EXERCISE INSTRUCTIONS → Can you write out the lines starting at the one that contains "Given: Click the Overlaps sidebar icon" and ending after the one that contains "769x434 pixels.", substituting "toolbar button" for "sidebar icon" and leaving everything else unchanged?

EXERCISE MATERIAL →
>> BEGIN

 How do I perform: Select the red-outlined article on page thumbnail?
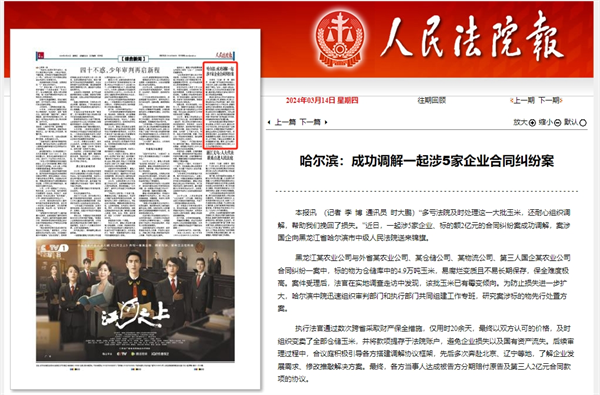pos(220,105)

>> END
>> BEGIN

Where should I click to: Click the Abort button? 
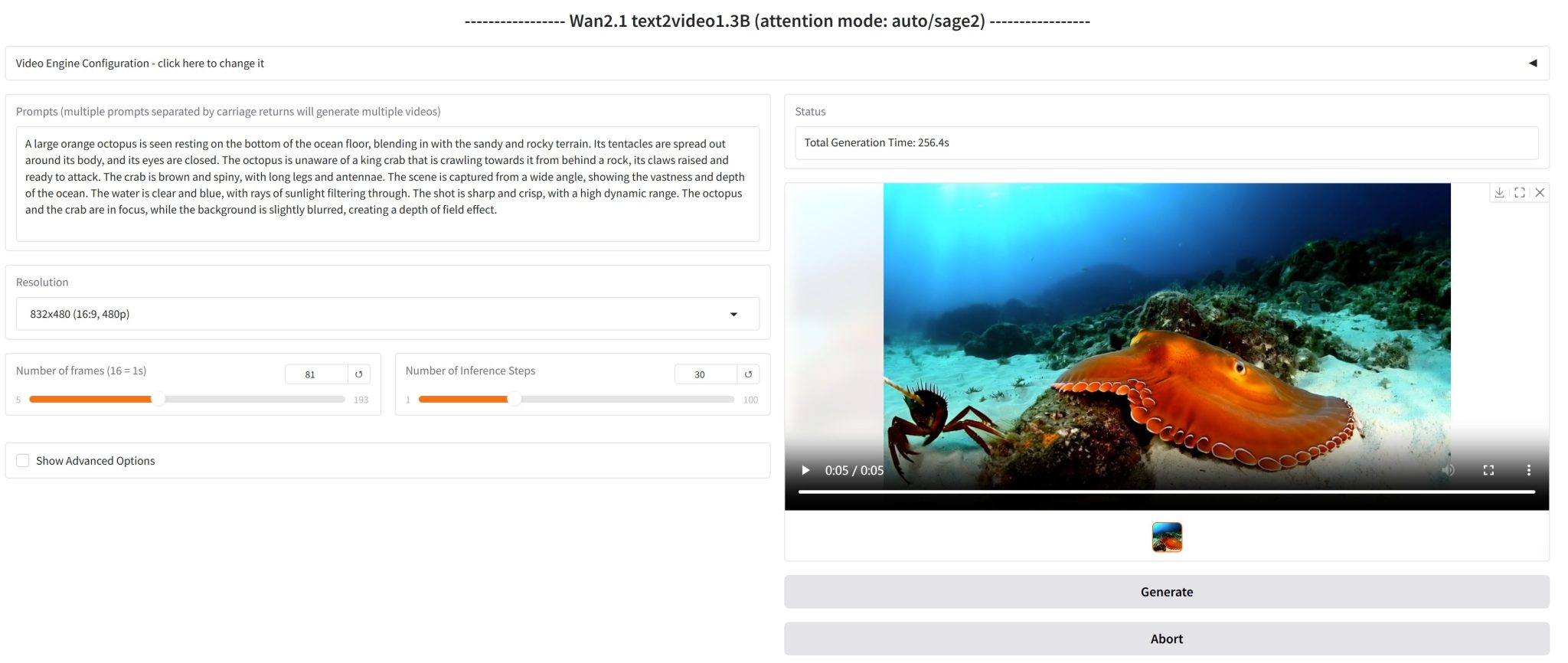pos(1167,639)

>> END
>> BEGIN

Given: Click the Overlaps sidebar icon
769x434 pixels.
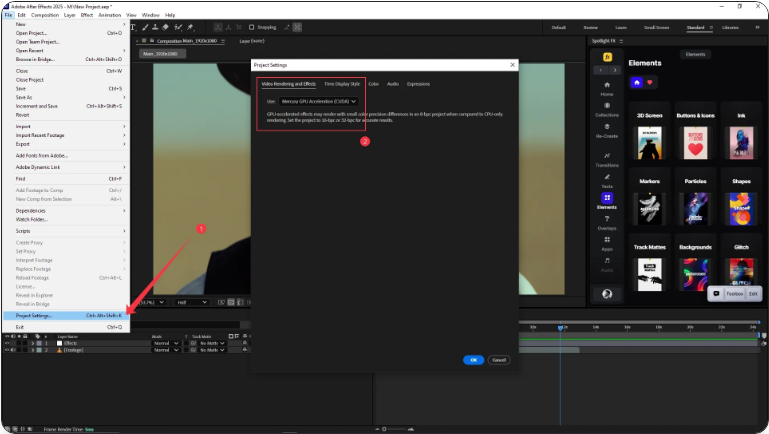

>> END

EXERCISE SOLUTION →
Given: Click the Overlaps toolbar button
769x434 pixels.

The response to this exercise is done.